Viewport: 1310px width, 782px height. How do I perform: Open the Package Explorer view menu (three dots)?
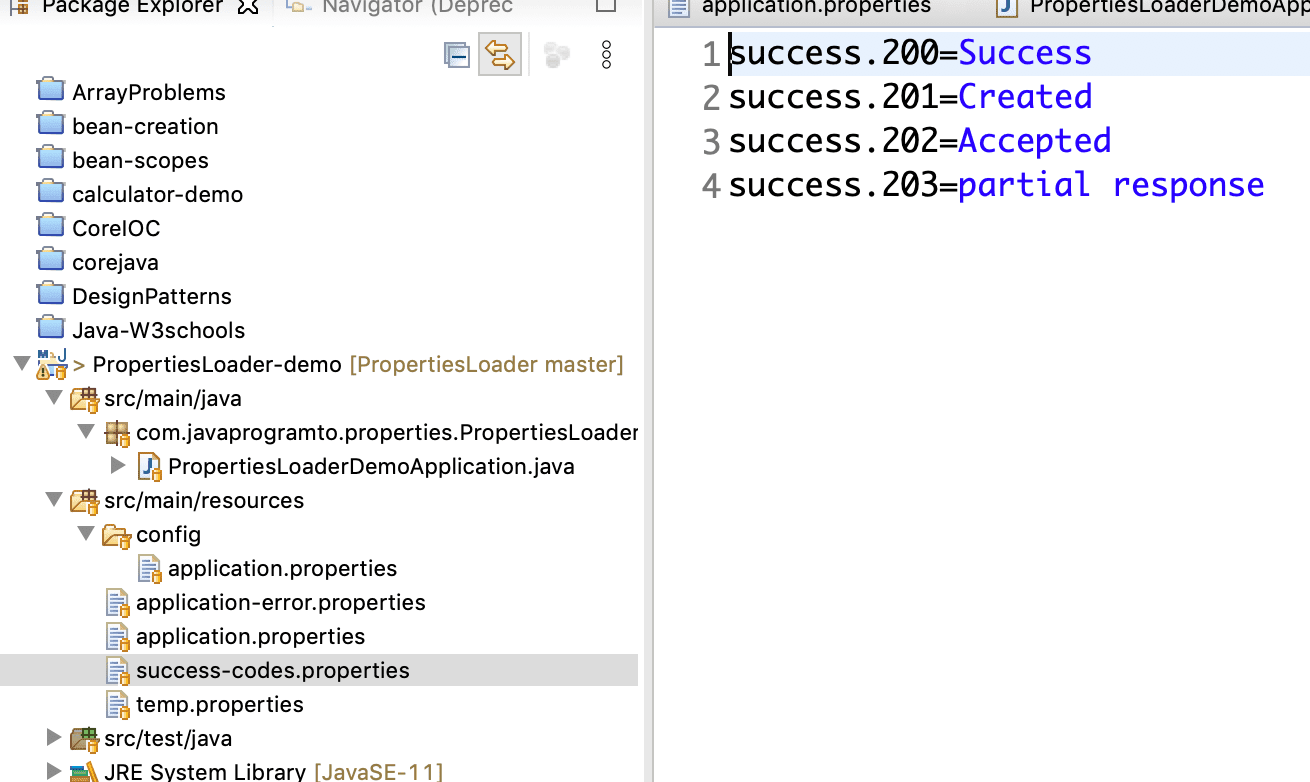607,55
☆ ☆ ☆ ☆ ☆
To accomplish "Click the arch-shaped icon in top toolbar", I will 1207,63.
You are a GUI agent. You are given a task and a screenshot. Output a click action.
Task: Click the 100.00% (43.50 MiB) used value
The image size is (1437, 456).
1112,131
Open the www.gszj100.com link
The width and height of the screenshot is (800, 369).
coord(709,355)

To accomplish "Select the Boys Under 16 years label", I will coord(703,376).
☆ ☆ ☆ ☆ ☆
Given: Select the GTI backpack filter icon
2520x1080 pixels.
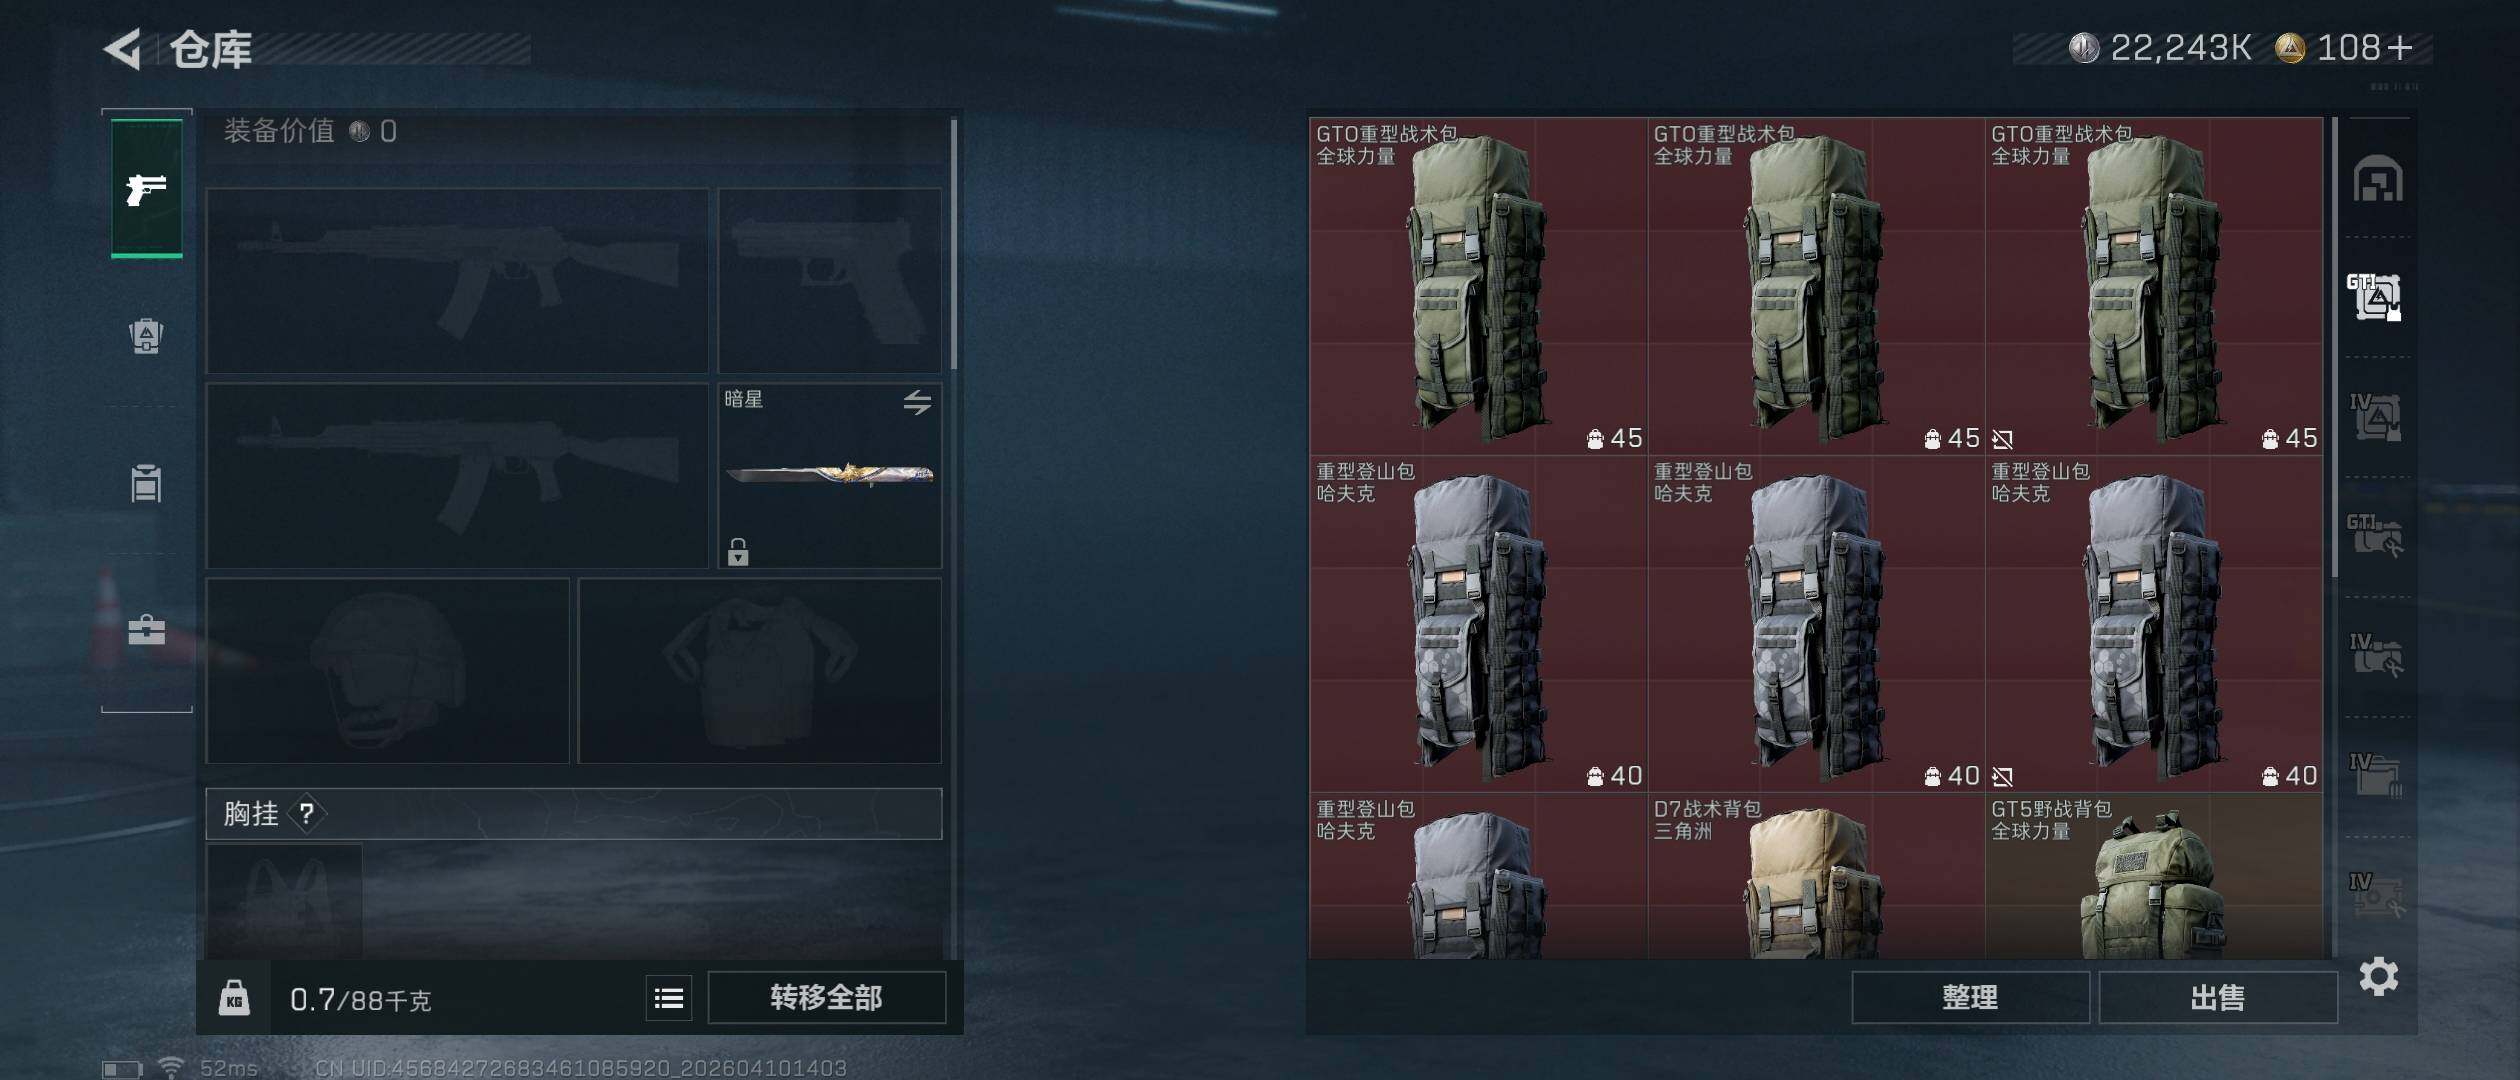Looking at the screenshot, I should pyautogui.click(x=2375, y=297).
☆ ☆ ☆ ☆ ☆
## YOUR GOAL:
Write out the lines again in full, requests included, starting at the line that contains "I will 1207,63." and stopping after the line that contains "I will coord(703,376).". Offset every coordinate in the answers by -118, leaving the numbers in the requests unchanged.

## TASK ANSWER:
To accomplish "Click the arch-shaped icon in top toolbar", I will 1089,-55.
You are a GUI agent. You are given a task and a screenshot. Output a click action.
Task: Click the 100.00% (43.50 MiB) used value
The image size is (1437, 456).
994,13
Open the www.gszj100.com link
The width and height of the screenshot is (800, 369).
coord(591,237)

To accomplish "Select the Boys Under 16 years label", I will coord(585,258).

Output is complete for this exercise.